### Problem to solve:
Copy each line of the data below in which the word "will" can be found.
Start of Block
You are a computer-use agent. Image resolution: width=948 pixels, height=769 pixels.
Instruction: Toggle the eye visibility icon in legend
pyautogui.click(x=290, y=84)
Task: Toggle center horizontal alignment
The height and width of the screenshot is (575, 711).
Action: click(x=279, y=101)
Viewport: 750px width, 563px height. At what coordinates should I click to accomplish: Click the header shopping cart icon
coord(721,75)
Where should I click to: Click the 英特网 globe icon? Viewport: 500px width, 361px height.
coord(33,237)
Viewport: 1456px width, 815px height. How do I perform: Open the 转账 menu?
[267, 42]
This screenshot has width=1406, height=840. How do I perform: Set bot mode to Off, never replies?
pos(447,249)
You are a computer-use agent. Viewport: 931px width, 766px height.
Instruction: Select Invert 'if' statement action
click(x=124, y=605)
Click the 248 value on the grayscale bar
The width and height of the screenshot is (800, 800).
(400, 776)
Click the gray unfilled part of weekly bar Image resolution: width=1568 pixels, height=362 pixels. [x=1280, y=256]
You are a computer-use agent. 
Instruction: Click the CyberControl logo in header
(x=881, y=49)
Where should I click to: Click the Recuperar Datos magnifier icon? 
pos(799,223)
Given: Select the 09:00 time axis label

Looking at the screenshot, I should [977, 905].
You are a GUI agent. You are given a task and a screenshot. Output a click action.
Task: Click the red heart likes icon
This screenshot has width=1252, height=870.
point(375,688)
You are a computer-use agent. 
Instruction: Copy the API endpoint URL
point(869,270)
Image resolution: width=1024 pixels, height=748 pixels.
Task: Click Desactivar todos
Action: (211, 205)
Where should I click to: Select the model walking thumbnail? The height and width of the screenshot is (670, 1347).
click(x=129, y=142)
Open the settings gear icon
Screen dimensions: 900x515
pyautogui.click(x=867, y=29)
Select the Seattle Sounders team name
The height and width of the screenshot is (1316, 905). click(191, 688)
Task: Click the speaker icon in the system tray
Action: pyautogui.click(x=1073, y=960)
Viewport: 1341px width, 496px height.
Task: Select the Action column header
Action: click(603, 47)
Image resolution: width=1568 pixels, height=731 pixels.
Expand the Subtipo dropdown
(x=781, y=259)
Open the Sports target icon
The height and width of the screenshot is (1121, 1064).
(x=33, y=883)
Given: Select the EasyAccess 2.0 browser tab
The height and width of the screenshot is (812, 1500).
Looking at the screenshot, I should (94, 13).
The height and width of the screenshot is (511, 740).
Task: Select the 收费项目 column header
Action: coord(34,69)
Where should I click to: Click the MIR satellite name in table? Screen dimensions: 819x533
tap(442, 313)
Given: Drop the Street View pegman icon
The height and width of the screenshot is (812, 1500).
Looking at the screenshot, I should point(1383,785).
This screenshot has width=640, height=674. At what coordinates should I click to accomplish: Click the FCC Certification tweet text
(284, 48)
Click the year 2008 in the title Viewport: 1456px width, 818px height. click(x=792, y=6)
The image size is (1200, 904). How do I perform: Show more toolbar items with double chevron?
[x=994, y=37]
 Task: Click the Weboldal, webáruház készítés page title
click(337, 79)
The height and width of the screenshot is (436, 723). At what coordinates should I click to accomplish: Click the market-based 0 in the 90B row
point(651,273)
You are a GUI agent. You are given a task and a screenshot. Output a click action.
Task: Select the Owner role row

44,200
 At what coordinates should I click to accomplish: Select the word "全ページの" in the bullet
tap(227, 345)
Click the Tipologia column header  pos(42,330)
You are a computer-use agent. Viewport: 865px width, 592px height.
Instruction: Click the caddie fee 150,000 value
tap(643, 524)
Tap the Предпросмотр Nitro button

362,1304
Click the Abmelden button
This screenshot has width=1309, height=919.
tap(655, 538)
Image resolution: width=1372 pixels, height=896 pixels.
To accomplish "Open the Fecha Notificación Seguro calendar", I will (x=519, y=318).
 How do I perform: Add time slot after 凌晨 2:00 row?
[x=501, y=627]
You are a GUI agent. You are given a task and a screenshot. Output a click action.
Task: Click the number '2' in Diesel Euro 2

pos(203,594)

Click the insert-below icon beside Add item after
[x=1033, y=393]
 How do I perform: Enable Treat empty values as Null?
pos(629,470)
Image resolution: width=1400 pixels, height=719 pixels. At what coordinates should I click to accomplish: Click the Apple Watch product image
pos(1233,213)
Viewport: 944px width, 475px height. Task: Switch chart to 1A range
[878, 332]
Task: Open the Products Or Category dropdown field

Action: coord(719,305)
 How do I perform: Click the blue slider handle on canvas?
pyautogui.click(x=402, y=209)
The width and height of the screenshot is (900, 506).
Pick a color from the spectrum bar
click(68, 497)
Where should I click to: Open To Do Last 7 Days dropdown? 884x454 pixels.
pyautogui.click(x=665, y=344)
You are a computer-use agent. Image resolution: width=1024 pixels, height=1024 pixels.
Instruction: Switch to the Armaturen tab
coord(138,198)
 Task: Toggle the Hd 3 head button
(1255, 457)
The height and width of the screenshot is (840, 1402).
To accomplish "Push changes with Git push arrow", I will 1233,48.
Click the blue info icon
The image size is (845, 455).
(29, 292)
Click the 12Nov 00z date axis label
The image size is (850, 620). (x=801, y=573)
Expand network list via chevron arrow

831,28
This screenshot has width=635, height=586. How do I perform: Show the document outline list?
End of Block
### Output for this task:
To accomplish "Open the Fecha Notificación Seguro calendar", I will (x=519, y=318).
To accomplish "Push changes with Git push arrow", I will 1233,48.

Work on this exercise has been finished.